## Prompt
Convert the entries, starting at the line that contains "The width and" and ending at the end of the entries, into a JSON list of strings with one string per line and no blank lines. Leave the pictures out of the answer.

## Information provided

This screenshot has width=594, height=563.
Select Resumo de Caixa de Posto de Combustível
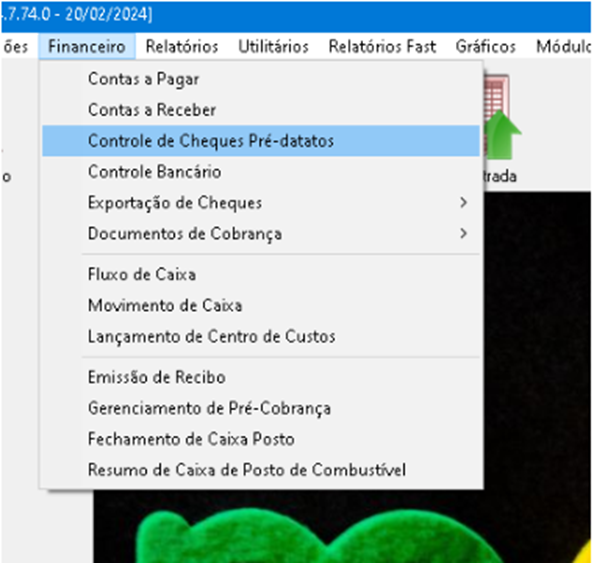pyautogui.click(x=261, y=470)
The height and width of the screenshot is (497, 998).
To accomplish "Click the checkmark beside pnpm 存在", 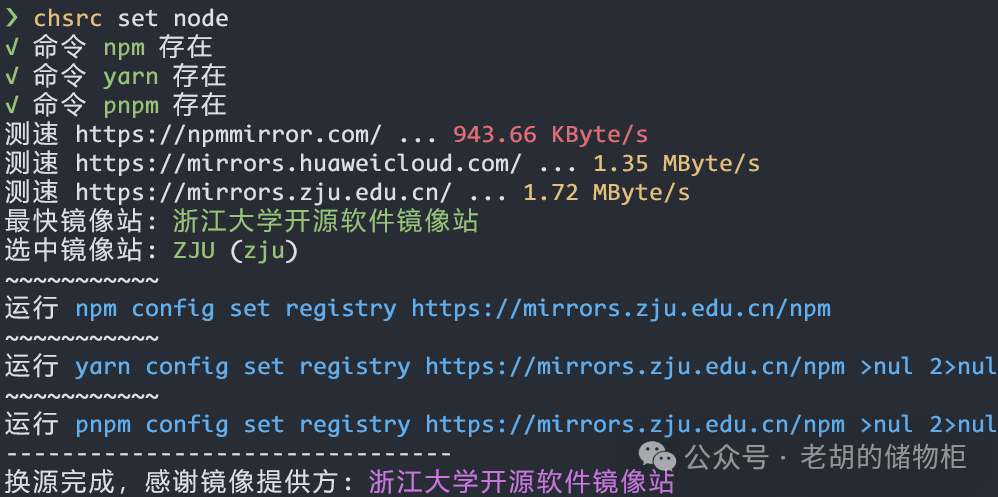I will point(11,106).
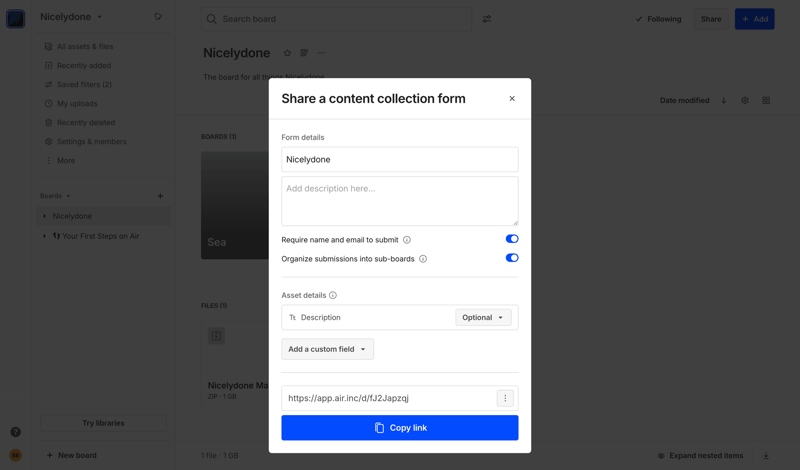800x470 pixels.
Task: Switch to grid view layout icon
Action: 766,101
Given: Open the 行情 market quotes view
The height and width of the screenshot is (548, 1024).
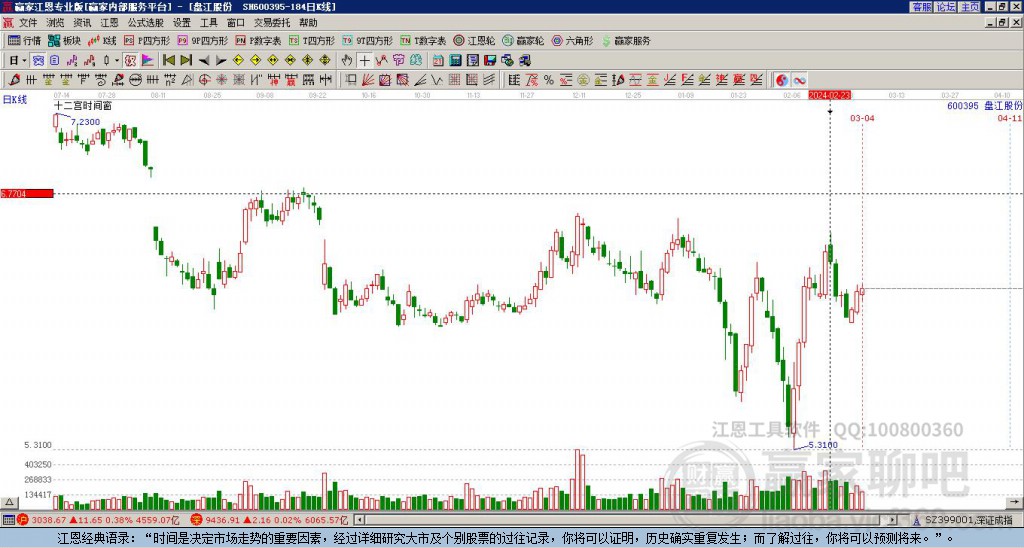Looking at the screenshot, I should (x=24, y=41).
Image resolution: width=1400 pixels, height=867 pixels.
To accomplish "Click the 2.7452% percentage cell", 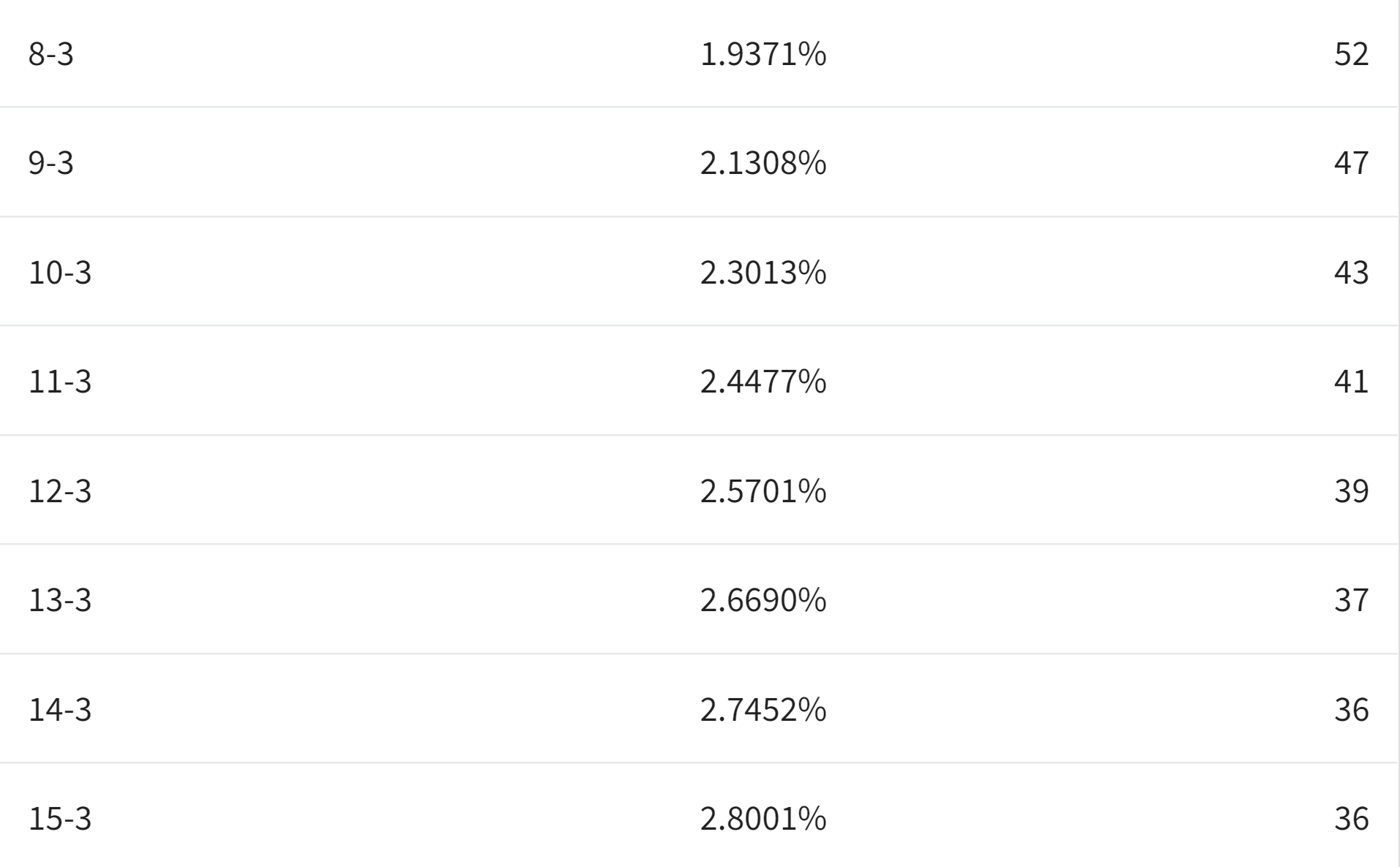I will (x=763, y=709).
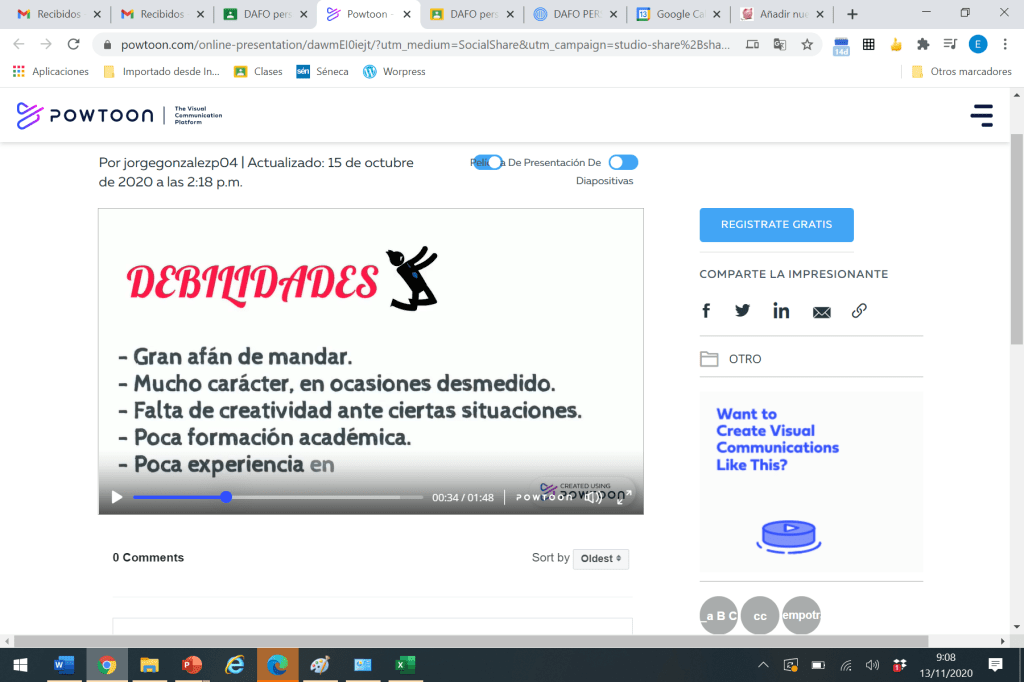This screenshot has width=1024, height=682.
Task: Toggle the Presentación De Diapositivas switch
Action: (x=623, y=162)
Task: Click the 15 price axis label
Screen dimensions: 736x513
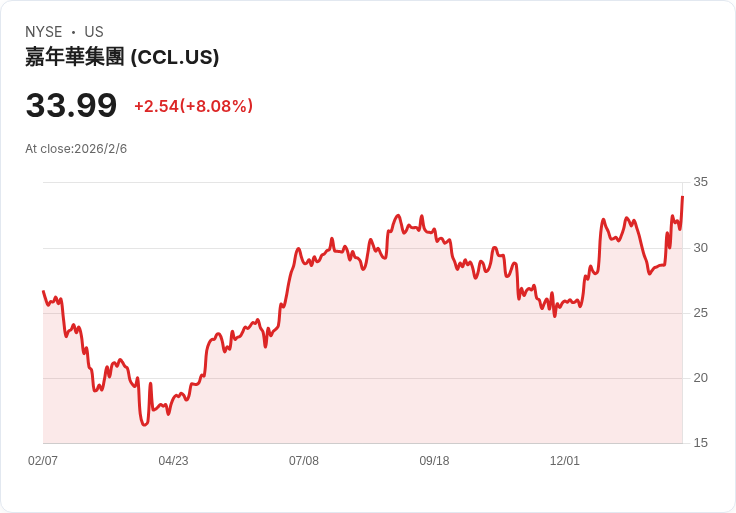Action: [700, 443]
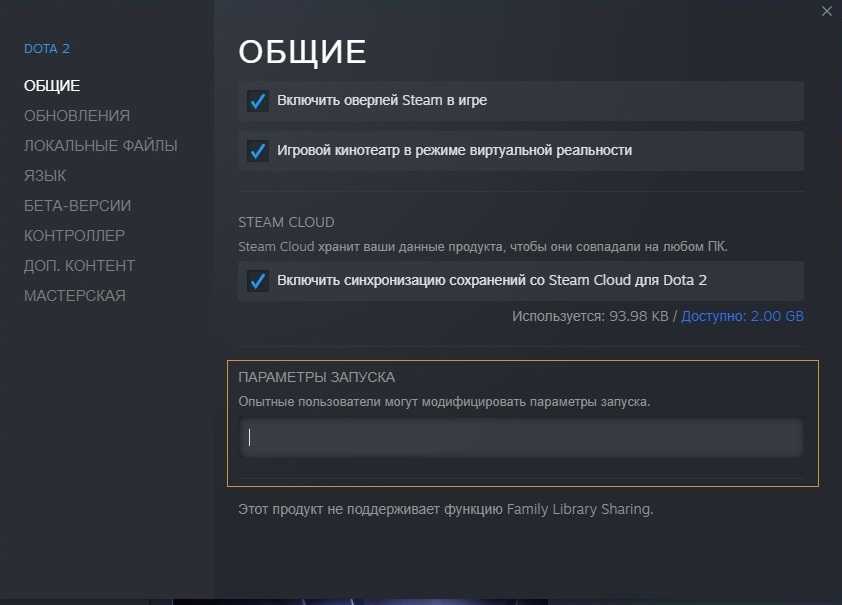Screen dimensions: 842x605
Task: Open the БЕТА-ВЕРСИИ section
Action: click(77, 206)
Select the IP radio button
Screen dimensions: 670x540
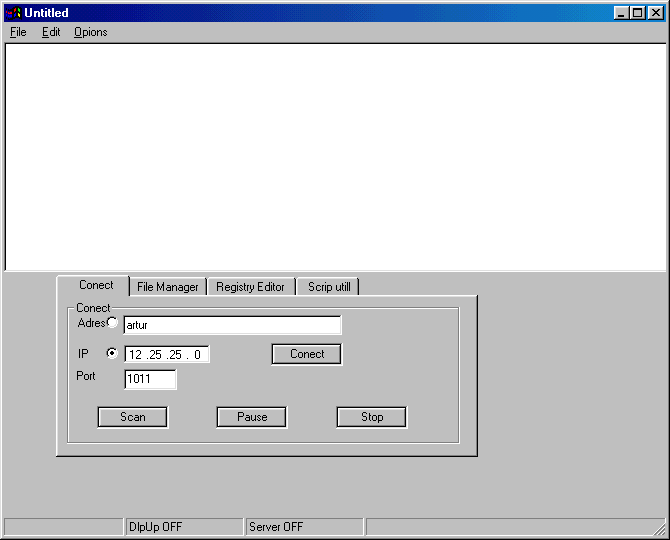point(112,353)
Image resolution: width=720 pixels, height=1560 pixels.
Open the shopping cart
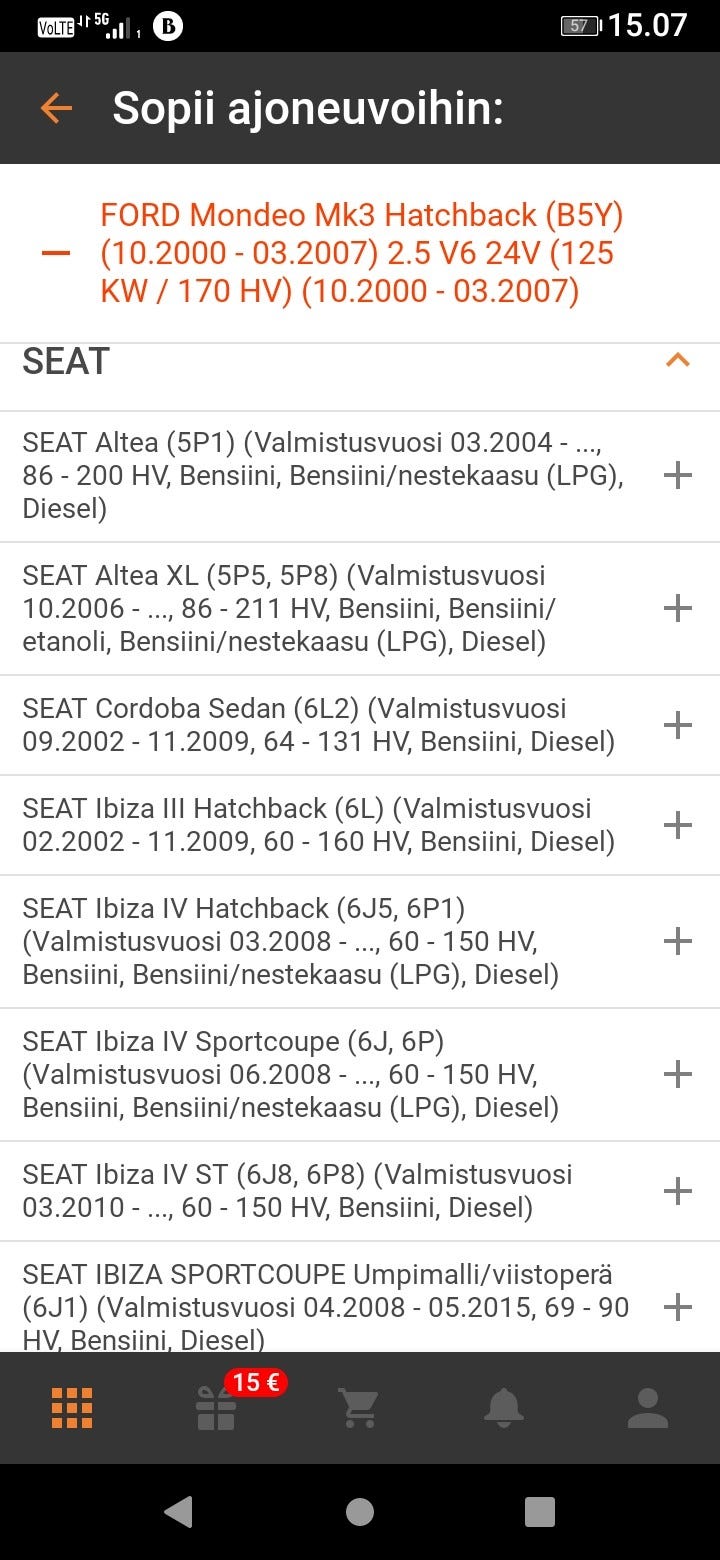(359, 1408)
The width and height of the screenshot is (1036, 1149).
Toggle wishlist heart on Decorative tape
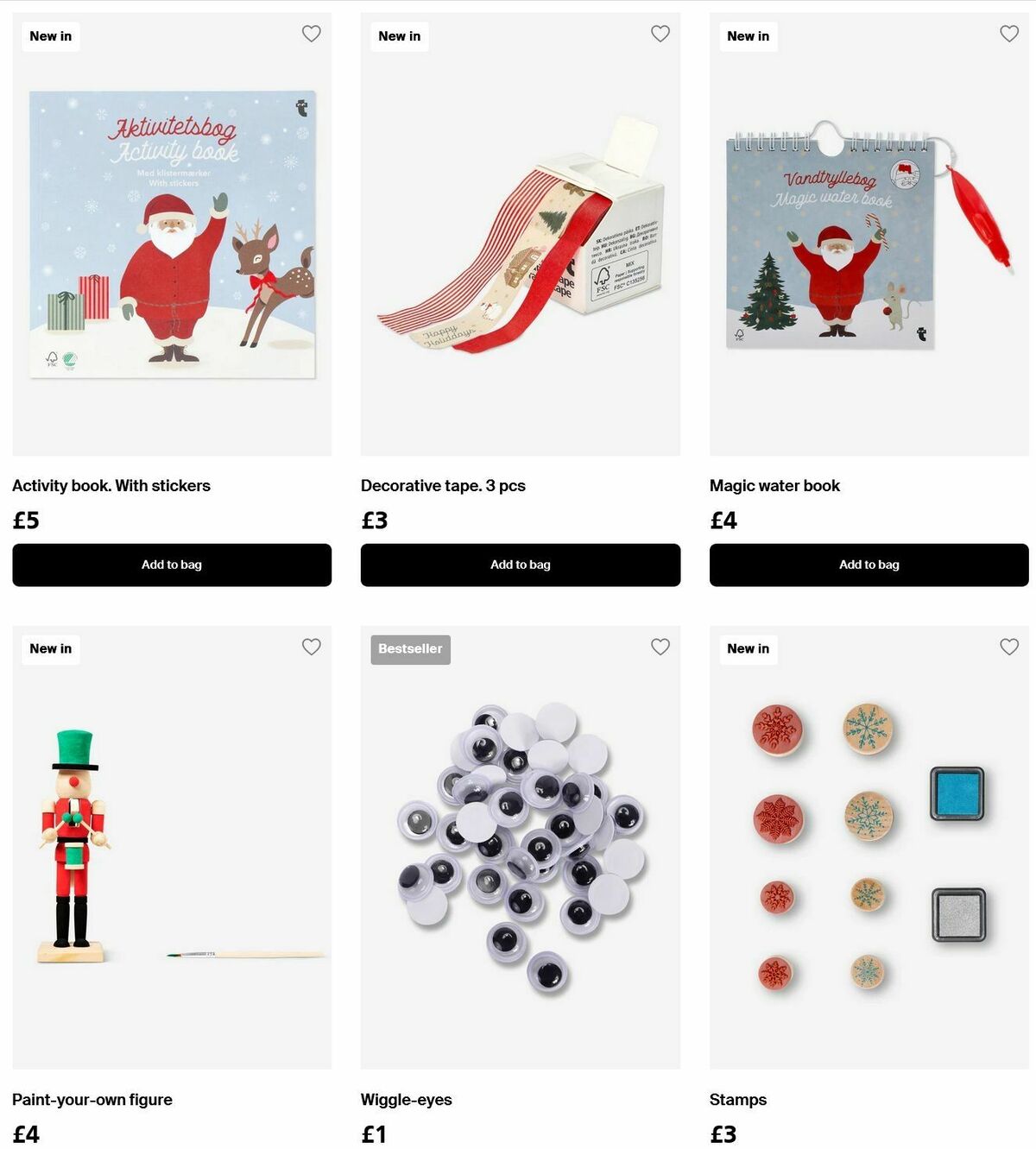pyautogui.click(x=660, y=34)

## Answer to the exercise
[
  "The width and height of the screenshot is (1036, 1149).",
  "Toggle wishlist heart on Decorative tape",
  "pyautogui.click(x=660, y=34)"
]